A cerâmica que é feita na Amazônia, tem muitos formatos geométricos e funciona como essa cápsula do tempo. Conseguimos deduzir o que era importante para o povo que criou as cerâmicas há milhares de anos através das formas e grafismos. Entender como eles se conectavam com a Terra, qual era a força dos animais que eles queriam trazer para dentro da sua vida, como que eles se conectavam e faziam ciência braba, profunda, complexa, que não precisa de um microscópio, você consegue intuir, consegue sonhar com aquilo que você está fazendo. É realmente um processo educativo. A gente só precisa entender como que vamos alinhar essa comunicação para que as pessoas realmente se sintam pertencentes, com autoestima suficiente a ponto de bater no peito e dizer: eu sou amazônica, com orgulho e eu vou preservar essa cultura que é minha, que é nossa.

Como a conexão jovem através da comunicação dá suporte ao artesanato.
Alice:
E como que foi esse processo de autoestima e pertencimento para você?
Maynara:
Eu cresci num processo de desvalorização. Eu vi meu pai vender cerâmica por centavos, para conseguir manter. Escolhi outra área, sou formada em nutrição e no meu último ano de faculdade conheci o Sebá, um grande presente das divindades que me fizeram voltar para casa e encontrar o meu processo dentro da cerâmica, que não é modelando. Gosto muito de usar a cerâmica para modelar como uma forma terapêutica. Mas se eu tiver que fazer aquilo sempre, eu não vou gostar. Consegui encontrar o meu processo através da comunicação.
Eu amo falar sobre o poder da cerâmica e o quanto que ela é importante para a gente construir essa ponte entre o passado e o presente para construir o futuro. Ela me deu essa possibilidade de me encontrar numa forma fortalecida, sabe? O meu lugar no mundo, que é retornando para casa. Às vezes a gente quer procurar fora, mas está tudo aqui dentro, no meu caso, literalmente dentro da minha casa.
Alice:
A ideia do Conversa Fiada é a gente conversar com profissionais para pensar as outras formas de conexão com o artesanato que não necessariamente é através dessas manualidades. Então é muito legal te escutar falando isso, como jovem, enquanto comunicadora e ativista, tem contribuído para o artesanato. Me conta um pouco dessa parte da comunicação, o que você tem feito, quais projetos tem criado e te motivado?
Maynara:
Eu sou ativista preta desde jovem. Acho que foi dentro do movimento negro que eu consegui reconhecer essa minha potência no trabalho. Eu venho de uma família de mulheres, mas que durante a sua vida foram silenciadas. A minha avó não consegue falar em público, minha mãe não consegue impostar a voz dela. Hoje a gente está fazendo diversos trabalhos de capacitação, de cursos, e ela já consegue receber as pessoas dentro da loja, conversar e trocar ideia, falar sobre o produto. Fico super orgulhosa!

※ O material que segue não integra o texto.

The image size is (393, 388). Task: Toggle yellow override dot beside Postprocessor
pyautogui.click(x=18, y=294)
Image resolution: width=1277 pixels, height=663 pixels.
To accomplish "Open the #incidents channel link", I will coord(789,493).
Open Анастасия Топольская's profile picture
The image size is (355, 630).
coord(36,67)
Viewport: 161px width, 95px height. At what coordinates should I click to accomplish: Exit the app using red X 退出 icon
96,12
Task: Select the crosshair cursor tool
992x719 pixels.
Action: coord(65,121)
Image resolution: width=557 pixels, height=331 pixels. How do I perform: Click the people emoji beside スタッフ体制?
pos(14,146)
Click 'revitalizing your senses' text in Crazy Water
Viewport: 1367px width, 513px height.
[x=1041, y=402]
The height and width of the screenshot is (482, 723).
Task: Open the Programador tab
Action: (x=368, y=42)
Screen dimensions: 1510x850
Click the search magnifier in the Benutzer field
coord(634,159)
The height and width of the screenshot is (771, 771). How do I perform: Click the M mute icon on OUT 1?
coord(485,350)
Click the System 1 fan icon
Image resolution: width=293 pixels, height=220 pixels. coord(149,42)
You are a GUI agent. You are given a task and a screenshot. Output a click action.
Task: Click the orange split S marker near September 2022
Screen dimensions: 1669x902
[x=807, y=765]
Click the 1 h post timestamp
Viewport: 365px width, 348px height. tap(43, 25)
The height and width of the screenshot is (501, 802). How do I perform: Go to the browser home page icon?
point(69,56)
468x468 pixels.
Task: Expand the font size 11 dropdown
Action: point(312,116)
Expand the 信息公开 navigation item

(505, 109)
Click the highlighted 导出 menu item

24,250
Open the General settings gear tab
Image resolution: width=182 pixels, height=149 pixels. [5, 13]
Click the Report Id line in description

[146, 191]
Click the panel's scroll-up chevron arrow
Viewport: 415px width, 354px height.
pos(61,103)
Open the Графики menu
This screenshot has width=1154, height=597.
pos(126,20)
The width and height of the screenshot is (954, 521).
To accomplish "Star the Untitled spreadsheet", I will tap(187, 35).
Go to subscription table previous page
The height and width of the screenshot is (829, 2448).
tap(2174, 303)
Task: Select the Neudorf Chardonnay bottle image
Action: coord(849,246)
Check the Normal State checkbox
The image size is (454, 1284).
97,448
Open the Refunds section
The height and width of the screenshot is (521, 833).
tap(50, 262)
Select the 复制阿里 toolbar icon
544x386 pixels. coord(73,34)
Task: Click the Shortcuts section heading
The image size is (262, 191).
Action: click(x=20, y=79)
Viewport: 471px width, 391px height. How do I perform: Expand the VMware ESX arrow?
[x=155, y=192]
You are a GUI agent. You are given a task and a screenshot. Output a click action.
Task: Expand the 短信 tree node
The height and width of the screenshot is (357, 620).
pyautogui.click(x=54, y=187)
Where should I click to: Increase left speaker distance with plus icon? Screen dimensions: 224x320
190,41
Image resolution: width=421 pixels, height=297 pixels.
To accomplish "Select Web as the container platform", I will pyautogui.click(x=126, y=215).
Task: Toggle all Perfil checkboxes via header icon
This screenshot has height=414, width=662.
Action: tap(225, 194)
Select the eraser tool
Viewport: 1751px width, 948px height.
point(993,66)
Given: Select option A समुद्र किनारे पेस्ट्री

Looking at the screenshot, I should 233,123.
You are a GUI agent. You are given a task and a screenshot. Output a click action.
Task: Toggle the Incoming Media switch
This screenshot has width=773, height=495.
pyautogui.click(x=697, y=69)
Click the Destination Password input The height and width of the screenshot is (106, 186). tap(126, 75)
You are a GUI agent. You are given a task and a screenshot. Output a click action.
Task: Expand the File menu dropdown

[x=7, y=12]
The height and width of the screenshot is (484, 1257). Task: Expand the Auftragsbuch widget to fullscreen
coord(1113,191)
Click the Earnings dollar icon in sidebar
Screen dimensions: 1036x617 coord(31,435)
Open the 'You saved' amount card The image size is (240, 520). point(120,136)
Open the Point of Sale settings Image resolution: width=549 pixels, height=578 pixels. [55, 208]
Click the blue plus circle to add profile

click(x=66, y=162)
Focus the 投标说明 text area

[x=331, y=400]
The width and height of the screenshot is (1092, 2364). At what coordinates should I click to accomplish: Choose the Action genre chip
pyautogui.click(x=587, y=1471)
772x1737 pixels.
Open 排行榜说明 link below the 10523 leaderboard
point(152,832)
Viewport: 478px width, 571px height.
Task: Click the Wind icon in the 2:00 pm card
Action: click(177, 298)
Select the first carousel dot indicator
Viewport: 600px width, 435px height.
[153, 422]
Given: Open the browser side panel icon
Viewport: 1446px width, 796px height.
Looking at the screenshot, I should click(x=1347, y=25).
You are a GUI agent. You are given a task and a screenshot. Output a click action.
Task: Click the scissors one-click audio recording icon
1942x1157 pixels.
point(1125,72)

Mulheres Família Sant’ana. Foto: Carol Quintanilha
Eu fiz teatro durante alguns anos, que me colocou em um caminho. Quis começar a trabalhar com cerâmica e fiquei extremamente frustrada, porque não era isso. Meu marido falava: “Amor, tu é uma comunicadora, cara. Faz o que tu veio fazer”. É muito legal, inclusive, trabalhar em família porque todo mundo está torcendo para que tu te encontres. Saber que todo mundo ali está torcendo para que eu me desenvolva. E aí eu comecei nesse processo de comunicação, focado, falando sobre os processos da cerâmica, levando conhecimento para as pessoas, principalmente do local. A gente acha super importante que o nosso primeiro público seja a nossa própria comunidade: Belém do Pará, região metropolitana, ilhas. Depois a gente vai expandindo conforme vamos entendendo se faz sentido, diferente da maioria dos artesãos ceramistas da região.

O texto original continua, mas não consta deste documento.